I spend my days mostly in silence, around the little oakwood or at the shoreline. It's been years since I smoked a cigarette, but I can still feel that intake of smoke past the lips and down. A dram would be good, though maybe at midday, whisky - even a good Islay - would prevent much fruitful thinking - since that's what I'm attempting. But looking out over the bay, these stimulants might just be a substitute for speech. Or thought.
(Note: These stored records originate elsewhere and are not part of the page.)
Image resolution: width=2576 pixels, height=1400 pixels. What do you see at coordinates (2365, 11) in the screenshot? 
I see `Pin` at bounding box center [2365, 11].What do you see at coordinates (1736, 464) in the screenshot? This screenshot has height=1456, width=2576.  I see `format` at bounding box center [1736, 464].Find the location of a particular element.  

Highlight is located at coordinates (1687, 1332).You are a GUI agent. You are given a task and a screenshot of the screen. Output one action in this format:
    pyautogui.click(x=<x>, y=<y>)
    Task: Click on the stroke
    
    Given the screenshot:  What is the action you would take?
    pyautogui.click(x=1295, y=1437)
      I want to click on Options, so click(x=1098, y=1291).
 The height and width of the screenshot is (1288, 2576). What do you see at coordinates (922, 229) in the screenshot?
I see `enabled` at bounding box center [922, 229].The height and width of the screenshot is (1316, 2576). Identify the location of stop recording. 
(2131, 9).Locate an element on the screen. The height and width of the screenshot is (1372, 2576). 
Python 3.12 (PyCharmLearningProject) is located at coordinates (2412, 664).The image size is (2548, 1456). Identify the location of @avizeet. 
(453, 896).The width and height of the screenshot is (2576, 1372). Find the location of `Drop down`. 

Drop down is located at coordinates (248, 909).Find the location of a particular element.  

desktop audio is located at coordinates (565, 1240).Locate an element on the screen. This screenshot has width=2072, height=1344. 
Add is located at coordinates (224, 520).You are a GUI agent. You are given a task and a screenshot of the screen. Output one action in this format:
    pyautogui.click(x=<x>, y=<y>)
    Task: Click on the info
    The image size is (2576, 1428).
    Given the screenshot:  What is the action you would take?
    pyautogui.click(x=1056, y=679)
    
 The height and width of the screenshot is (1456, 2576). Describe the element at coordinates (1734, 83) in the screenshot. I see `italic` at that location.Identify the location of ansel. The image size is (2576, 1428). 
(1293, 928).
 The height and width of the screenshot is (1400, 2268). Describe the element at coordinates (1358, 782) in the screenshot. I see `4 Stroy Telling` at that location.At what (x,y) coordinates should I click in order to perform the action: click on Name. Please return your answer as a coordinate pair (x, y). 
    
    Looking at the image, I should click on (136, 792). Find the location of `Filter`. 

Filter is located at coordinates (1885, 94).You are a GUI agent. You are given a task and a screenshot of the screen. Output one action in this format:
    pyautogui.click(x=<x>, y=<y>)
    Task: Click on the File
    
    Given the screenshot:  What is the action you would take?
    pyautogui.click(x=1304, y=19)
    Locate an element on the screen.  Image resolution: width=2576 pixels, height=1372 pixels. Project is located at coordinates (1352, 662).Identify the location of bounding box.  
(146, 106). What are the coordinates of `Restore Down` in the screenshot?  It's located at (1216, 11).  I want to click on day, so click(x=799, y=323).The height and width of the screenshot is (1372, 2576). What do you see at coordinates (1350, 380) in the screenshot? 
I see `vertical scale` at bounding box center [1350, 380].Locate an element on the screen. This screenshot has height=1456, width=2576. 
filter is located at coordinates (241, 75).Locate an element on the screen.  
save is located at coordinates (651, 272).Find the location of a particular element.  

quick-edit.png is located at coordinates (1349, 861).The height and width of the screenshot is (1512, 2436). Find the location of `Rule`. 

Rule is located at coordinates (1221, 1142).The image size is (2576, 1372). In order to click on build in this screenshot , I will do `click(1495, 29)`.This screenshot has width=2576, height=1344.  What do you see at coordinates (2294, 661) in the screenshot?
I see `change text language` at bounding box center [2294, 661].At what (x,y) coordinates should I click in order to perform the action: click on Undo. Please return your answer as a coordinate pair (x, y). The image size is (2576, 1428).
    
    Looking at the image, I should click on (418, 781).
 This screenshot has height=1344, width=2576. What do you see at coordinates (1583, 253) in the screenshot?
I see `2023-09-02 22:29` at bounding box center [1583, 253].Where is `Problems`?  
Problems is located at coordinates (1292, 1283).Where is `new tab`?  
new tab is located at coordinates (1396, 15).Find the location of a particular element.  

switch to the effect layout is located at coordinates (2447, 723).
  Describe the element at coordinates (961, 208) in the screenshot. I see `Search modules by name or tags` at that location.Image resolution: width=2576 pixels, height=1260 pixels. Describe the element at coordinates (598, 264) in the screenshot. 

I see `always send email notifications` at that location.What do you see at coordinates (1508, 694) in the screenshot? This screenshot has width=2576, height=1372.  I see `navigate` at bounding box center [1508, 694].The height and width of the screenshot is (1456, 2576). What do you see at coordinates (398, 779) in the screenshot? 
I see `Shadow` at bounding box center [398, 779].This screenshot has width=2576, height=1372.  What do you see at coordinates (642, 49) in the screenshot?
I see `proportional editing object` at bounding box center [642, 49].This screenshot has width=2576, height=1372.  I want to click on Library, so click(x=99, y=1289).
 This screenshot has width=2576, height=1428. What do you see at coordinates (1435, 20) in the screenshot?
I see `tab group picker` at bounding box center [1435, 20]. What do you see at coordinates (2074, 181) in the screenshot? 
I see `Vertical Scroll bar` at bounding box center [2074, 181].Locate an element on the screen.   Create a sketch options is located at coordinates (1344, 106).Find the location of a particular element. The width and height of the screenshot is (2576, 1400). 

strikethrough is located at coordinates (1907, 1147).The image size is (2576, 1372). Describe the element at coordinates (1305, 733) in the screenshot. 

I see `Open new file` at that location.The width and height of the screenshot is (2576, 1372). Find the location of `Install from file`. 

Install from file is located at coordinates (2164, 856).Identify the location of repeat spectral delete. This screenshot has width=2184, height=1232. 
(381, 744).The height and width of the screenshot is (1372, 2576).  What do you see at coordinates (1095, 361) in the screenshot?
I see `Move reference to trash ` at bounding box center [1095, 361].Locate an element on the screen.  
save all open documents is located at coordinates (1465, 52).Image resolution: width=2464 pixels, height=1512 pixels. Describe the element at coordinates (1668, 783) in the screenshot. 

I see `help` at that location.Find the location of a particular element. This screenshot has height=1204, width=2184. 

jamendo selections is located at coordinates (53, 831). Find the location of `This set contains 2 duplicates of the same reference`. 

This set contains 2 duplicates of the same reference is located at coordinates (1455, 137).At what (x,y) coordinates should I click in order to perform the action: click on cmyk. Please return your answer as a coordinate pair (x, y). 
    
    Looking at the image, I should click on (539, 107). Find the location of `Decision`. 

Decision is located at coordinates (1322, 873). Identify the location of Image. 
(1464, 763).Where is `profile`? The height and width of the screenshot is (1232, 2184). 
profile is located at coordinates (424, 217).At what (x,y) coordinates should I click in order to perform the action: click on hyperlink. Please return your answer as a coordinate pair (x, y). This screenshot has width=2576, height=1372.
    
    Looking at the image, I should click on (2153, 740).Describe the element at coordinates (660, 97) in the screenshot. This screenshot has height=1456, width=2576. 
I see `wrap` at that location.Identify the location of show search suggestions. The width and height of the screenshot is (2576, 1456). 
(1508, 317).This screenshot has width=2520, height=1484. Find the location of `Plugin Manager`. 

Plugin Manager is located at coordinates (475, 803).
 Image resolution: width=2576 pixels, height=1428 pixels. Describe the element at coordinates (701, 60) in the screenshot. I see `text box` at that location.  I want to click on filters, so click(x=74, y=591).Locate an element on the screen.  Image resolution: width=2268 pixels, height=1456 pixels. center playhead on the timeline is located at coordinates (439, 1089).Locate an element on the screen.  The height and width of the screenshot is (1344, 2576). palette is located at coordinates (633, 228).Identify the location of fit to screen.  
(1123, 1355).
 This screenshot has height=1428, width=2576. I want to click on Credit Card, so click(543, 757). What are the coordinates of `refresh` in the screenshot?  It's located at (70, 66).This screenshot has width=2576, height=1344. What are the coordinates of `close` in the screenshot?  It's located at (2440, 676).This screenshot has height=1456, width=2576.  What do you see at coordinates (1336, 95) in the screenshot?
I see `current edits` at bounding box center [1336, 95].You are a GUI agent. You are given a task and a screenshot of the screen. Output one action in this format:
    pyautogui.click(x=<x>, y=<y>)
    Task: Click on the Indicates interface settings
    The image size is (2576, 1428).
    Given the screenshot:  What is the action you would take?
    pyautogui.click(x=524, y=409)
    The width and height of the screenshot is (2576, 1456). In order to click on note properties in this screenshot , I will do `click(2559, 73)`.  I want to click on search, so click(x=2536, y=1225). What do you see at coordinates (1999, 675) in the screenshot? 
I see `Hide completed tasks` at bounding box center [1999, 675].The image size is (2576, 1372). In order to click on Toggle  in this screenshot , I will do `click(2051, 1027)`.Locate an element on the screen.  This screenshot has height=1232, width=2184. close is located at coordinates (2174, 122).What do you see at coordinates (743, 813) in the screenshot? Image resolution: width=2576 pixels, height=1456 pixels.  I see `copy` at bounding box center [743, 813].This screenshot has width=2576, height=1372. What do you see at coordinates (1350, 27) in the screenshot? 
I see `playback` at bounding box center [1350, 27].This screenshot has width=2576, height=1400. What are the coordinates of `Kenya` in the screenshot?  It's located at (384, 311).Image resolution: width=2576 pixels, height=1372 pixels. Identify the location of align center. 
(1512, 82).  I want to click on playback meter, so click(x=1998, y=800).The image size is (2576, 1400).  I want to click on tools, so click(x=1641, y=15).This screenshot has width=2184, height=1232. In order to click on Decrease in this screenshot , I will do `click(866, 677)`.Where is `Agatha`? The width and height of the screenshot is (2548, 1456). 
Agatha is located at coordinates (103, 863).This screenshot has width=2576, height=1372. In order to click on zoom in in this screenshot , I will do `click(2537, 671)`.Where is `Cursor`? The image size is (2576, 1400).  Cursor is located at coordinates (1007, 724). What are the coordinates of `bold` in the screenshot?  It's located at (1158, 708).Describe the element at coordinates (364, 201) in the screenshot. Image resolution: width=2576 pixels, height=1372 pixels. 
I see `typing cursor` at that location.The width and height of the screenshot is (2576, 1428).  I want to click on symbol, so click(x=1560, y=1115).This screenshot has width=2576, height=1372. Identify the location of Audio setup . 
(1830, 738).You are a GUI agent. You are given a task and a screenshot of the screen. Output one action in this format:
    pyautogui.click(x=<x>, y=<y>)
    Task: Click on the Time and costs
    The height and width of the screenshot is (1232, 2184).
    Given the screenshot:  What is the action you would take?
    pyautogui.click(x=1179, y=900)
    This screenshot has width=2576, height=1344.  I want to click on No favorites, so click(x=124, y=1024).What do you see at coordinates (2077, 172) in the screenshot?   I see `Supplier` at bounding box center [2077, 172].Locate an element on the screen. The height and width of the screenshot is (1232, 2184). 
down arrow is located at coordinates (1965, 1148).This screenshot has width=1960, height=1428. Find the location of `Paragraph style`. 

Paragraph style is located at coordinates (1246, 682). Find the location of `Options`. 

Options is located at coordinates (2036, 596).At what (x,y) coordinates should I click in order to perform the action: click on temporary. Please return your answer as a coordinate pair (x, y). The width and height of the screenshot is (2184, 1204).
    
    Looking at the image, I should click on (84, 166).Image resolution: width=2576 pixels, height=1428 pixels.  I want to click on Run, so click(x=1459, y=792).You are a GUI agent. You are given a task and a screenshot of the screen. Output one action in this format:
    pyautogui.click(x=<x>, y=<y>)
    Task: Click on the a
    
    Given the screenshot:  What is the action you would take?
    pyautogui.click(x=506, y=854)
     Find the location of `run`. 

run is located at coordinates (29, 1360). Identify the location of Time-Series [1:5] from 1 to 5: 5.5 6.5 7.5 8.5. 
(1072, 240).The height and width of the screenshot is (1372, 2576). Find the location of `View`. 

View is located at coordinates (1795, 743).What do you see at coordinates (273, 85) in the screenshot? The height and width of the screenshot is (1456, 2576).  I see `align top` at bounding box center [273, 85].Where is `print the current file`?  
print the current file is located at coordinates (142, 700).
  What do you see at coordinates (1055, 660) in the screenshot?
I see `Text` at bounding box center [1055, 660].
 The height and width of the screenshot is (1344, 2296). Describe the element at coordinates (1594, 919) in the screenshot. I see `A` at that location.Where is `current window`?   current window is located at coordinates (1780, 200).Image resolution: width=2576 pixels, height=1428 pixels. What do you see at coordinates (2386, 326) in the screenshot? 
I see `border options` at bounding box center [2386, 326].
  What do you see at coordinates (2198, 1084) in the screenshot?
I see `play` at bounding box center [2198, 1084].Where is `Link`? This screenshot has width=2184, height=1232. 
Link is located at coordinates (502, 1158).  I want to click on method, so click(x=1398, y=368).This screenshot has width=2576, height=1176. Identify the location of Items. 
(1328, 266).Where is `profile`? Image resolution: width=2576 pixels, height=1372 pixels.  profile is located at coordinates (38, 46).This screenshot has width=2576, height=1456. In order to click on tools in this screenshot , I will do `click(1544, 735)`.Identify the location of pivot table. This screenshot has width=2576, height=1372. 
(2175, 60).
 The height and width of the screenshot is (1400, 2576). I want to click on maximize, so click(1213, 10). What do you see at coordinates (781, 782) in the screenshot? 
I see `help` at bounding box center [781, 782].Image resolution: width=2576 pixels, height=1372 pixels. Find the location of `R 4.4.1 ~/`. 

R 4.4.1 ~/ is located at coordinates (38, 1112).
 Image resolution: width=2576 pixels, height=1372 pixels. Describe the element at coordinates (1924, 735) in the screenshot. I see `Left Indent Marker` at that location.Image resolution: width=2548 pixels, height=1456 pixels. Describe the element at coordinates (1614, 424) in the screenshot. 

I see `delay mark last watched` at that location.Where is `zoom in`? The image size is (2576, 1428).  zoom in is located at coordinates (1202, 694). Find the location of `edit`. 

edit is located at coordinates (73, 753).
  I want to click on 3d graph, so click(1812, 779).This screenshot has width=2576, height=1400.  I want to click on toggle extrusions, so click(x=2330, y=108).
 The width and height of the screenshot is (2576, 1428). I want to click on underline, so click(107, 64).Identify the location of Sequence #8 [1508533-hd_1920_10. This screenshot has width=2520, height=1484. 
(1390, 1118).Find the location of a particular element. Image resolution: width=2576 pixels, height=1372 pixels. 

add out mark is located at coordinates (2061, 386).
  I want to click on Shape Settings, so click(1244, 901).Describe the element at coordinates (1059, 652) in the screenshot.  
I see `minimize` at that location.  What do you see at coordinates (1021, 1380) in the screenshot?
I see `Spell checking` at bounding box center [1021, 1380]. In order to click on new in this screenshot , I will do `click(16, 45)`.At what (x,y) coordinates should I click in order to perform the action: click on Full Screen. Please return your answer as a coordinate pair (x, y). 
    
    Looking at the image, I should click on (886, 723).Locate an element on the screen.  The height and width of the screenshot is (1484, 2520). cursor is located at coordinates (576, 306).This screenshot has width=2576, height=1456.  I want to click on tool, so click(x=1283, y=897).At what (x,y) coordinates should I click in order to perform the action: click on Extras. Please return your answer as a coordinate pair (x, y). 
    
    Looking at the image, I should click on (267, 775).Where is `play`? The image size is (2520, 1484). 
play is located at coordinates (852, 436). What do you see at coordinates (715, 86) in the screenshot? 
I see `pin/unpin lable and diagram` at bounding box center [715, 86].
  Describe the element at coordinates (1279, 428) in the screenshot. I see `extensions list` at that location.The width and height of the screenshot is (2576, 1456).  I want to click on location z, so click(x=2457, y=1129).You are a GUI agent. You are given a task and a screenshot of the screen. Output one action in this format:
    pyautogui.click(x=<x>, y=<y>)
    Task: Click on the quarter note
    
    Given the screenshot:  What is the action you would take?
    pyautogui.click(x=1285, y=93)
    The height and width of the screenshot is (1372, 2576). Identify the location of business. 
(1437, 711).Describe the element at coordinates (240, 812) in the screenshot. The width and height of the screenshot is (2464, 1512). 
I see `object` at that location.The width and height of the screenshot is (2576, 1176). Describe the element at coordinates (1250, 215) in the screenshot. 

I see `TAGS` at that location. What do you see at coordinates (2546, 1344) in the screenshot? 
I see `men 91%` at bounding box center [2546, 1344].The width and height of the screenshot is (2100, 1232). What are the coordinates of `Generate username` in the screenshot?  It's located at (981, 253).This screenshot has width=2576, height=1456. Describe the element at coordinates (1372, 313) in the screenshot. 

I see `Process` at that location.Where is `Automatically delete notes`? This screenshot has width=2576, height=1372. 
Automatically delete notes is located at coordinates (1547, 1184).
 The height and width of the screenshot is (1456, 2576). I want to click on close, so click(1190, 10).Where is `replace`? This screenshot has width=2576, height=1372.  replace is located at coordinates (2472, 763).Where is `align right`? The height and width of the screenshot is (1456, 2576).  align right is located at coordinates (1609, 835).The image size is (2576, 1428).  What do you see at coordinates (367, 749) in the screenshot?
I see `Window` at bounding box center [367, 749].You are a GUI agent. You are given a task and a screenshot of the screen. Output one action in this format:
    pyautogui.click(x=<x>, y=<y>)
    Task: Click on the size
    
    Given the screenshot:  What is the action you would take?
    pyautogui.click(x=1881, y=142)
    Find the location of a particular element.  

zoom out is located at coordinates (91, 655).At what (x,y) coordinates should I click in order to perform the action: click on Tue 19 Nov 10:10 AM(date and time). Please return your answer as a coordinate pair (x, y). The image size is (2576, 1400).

The greylag geese resolutely refuse to answer me, so I simply listen to their conversations. I can't understand the fine points of their humour, though they do laugh a lot, but the gist of the grammar seems clear enough - it's based on volume. The louder the language (or maybe it's a dialect; is greylag a variation on beangoose or Canada goose?) the more they are likely to take flight. Softer whiffles and gurgles denote contentment. So much is universal. The orthography of their language is beyond me mostly though. There are vocables that have no exact equivalent in English. Finnish might come closer, with its vowel and consonant clusters. But the most tricky would be that click which humans can only make at the back of the throat - and then not all of us.
Individual greylags make words: eu ö; k'-eu k'o; and phrases: eu ö k'eu eu eu; wy,eu ö-ö-ö on a rising inflection. And then with that near back of throat click: wee - 'k' ö wa'k' yeu yeu yeu.
What I do understand is when they rise up in cackles and hoots and barks, wheeling higher and round again, their cries collectively mingle: they become one organism with one voice: a distant gale howling when the cabin door is shut and the fire's lit.